Directions for this task >> Only the pictures are to be dropped; the rest of the data below is to be duplicated exactly.
--------------------
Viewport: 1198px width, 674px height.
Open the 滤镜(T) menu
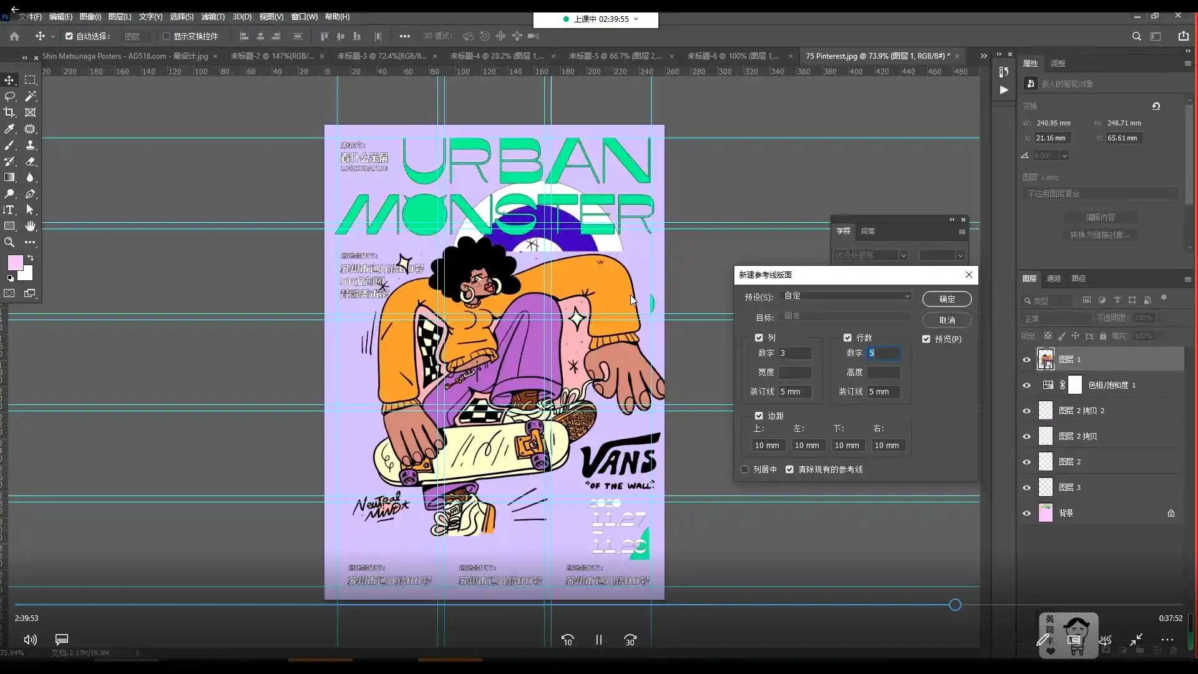pyautogui.click(x=212, y=17)
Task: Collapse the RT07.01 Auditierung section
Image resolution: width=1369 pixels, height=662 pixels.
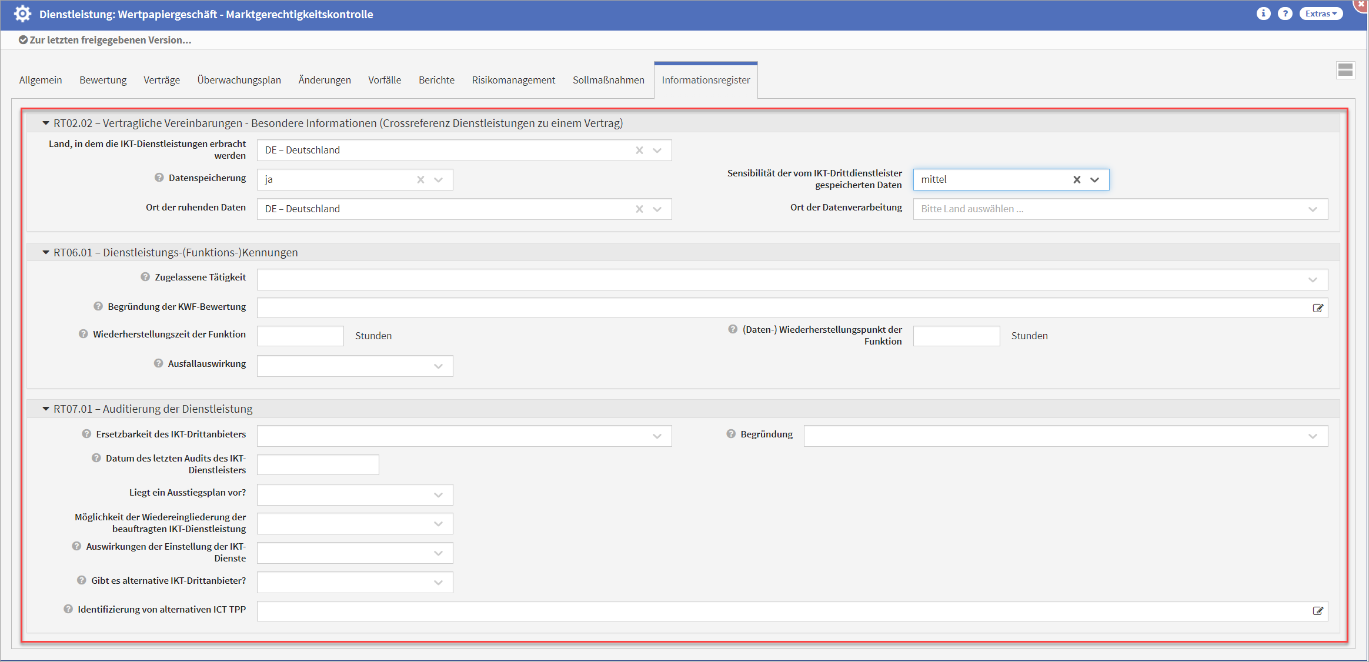Action: tap(46, 409)
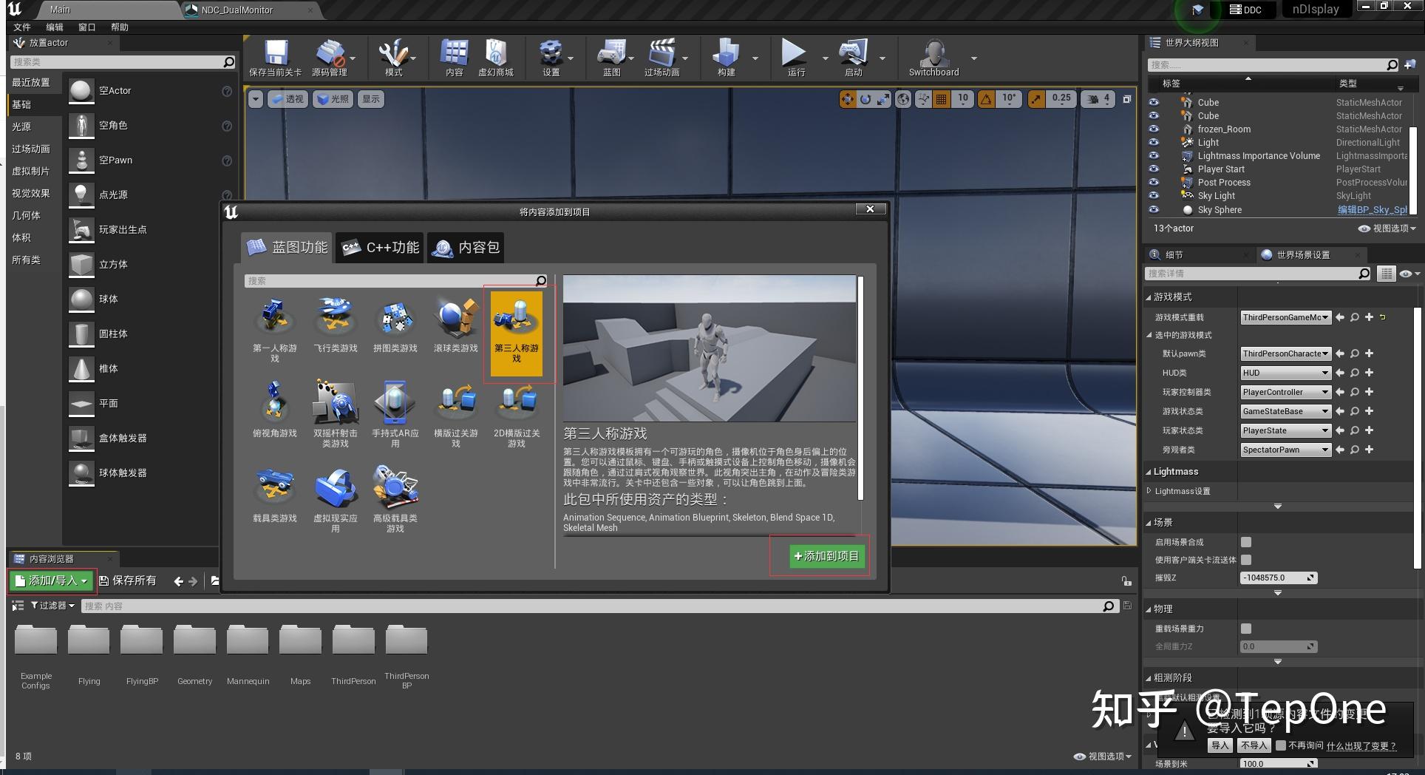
--------------------
Finished task >>
Viewport: 1198px width, 674px height.
Open the 滤镜(T) menu
pyautogui.click(x=212, y=17)
Task: Collapse the RT07.01 Auditierung section
Image resolution: width=1369 pixels, height=662 pixels.
Action: tap(46, 409)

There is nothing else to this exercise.